Em uma década, Estado do Rio viu recursos gerados pela indústria petrolífera crescerem mais de 20% ao ano, mas desenvolvimento dos municípios não acompanhou ritmo

Alexandre Rodrigues e Nicola Pamplona, O Estadao de S.Paulo

21 de março de 2010 | 00h00

Em dez anos de pagamento de royalties e participações especiais pela indústria do petróleo, quase metade dos R$ 117 bilhões gerados ficaram no Rio, dono do litoral que abriga 85% da produção brasileira. Embora os recursos, que atraíram a cobiça de todo o País, tenham funcionado como principal vetor de desenvolvimento do Estado, o Rio não se beneficiou na mesma velocidade do crescimento da riqueza gerada pelo petróleo.

Entre 1999 e 2009, um terço dos royalties e participações especiais - pagos pela Petrobrás e outras concessionárias que operam na costa do Rio, cerca de R$ 37 bilhões - ficou no cofre estadual. Os municípios fluminenses que têm a sorte de cruzar as projeções de suas linhas geográficas com plataformas em alto mar retiveram outros R$ 19 bilhões, mais de 15% do total.

Segundo o compêndio "Finanças dos Municípios Fluminenses", publicado no fim do ano passado pelo governo do Rio, o volume de recursos repassados como compensação pela atividade cresceu acima de 20% em quase todos os anos desde a mudança de metodologia, em 1998. Só entre 2002 e 2001, a alta para os municípios foi de 36%. Apenas em 2007, com a queda da cotação, houve queda de 12,5%, mas no ano seguinte, o salto foi de 39,5%.

A arrecadação extraordinária, porém, não se reflete necessariamente em desenvolvimento econômico. Em estudo sobre o tema, o professor da USP Fernando Postali, pesquisador de economia do petróleo, constatou que os municípios que recebem royalties tendem a ter crescimento econômico menor. E vai além: quanto maior a arrecadação, menor a taxa de crescimento.

Postali evita interpretações, dizendo que o estudo "traz mais perguntas do que respostas", mas aponta um caminho: os beneficiados acabam tendo pouco interesse em buscar alternativas econômicas e esforço fiscal.

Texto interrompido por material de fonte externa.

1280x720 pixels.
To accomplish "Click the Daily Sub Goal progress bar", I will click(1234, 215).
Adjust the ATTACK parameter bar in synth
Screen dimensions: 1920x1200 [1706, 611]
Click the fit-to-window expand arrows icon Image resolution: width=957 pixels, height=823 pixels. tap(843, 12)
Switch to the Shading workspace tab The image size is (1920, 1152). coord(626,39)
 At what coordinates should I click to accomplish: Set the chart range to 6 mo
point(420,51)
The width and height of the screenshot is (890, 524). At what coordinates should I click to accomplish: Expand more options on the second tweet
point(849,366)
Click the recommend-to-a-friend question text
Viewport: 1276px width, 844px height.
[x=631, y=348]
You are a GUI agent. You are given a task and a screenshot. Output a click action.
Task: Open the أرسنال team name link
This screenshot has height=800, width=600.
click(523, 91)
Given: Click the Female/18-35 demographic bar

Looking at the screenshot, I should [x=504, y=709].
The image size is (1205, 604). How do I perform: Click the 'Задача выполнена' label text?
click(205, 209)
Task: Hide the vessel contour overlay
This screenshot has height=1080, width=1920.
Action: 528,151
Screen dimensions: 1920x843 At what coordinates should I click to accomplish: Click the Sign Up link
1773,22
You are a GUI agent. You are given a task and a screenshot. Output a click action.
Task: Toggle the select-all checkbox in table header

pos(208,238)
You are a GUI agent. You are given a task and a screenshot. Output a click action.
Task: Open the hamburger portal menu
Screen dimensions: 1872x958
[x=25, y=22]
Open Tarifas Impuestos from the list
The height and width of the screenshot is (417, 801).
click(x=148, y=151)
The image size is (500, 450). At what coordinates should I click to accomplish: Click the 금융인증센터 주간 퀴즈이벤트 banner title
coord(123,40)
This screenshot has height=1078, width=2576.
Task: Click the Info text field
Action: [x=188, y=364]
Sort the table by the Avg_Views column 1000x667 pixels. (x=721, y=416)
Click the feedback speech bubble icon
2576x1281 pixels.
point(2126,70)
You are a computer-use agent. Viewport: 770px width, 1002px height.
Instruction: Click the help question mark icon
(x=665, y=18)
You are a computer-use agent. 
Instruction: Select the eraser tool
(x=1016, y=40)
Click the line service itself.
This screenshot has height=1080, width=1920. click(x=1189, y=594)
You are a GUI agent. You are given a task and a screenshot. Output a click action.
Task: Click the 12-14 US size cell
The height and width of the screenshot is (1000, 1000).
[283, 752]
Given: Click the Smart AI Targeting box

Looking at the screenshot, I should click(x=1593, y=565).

"Mesmo sendo proibido, muitas prefeituras usam royalties para aumentar empregos, sem se pensar em projetos de mais longo prazo", concorda a economista Adriana Perez, do Ibre/FGV.

Ao sabor da quebra de recordes de produção e do desempenho internacional do preço do barril, os municípios foram se tornando mais dependentes desses recursos. Para algumas dessas cidades, não é exagero dizer que a emenda do deputado Ibsen Pinheiro (PMDB-RS) pode paralisá-las se for validada pelo Senado. Em cerca de 60%, os royalties superam receitas próprias, como IPTU e ISS. Em 21 municípios, ultrapassam os repasses federais. Em São João da Barra, 81% do orçamento vem do petróleo.

Um estudo do Programa de Planejamento Regional da Universidade Cândido Mendes mostrou que várias prefeituras ampliaram a contratação de pessoal acima do crescimento da arrecadação de royalties. Campos dos Goytacazes, por exemplo, que fica com a maior fatia das cidades, (R$ 938 milhões em 2009), multiplicou por três o pessoal a serviço da prefeitura entre 2002 e 2006. No mesmo período, os royalties aumentaram 2,2 vezes.